#### Data excerpts:
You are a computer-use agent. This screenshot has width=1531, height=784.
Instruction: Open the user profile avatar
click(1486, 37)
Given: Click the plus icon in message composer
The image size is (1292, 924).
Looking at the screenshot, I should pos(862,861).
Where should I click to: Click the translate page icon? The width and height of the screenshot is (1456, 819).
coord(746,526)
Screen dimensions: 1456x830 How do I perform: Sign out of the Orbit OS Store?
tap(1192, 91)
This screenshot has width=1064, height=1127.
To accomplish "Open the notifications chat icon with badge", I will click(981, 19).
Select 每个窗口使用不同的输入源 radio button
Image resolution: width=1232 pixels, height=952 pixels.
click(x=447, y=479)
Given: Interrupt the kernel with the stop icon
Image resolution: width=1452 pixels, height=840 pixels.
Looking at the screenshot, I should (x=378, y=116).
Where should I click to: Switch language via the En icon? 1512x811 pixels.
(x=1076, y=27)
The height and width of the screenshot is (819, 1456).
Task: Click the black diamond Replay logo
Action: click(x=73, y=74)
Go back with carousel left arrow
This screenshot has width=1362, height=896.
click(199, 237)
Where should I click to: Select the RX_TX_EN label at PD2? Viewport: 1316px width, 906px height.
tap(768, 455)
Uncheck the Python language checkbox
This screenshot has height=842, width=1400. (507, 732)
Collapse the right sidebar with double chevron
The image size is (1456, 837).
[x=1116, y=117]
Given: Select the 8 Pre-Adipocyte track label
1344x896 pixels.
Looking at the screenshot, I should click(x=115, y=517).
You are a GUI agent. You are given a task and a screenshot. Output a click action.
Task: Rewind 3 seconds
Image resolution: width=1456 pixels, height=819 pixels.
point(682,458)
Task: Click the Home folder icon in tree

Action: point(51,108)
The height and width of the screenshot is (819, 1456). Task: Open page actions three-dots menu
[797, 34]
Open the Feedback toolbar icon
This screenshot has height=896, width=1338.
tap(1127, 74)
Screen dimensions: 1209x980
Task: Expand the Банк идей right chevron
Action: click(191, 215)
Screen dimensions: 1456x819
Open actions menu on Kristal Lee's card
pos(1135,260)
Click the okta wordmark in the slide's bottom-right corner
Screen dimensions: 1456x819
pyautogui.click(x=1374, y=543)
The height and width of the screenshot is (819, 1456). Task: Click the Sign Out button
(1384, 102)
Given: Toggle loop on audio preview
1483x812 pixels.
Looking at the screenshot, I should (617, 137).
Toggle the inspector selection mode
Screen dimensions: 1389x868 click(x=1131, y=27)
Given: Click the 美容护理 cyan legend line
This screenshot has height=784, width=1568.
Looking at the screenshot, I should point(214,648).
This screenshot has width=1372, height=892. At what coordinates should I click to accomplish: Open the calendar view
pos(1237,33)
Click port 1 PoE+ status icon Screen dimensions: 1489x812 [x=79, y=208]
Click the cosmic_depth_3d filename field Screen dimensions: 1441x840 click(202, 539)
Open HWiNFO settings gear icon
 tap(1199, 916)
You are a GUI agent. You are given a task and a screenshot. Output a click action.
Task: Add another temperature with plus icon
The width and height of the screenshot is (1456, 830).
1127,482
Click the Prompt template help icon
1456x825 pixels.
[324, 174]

#### About this exercise:
When you repeat the lines, start with the first line of the material and end with the line that contains "This screenshot has width=1064, height=1127.", keeping both and reproducing each exactly, with nothing added.

#### Solution:
You are a computer-use agent. This screenshot has width=1531, height=784.
Instruction: Open the user profile avatar
click(1486, 37)
Given: Click the plus icon in message composer
The image size is (1292, 924).
Looking at the screenshot, I should pos(862,861).
Where should I click to: Click the translate page icon? The width and height of the screenshot is (1456, 819).
coord(746,526)
Screen dimensions: 1456x830 How do I perform: Sign out of the Orbit OS Store?
tap(1192, 91)
This screenshot has width=1064, height=1127.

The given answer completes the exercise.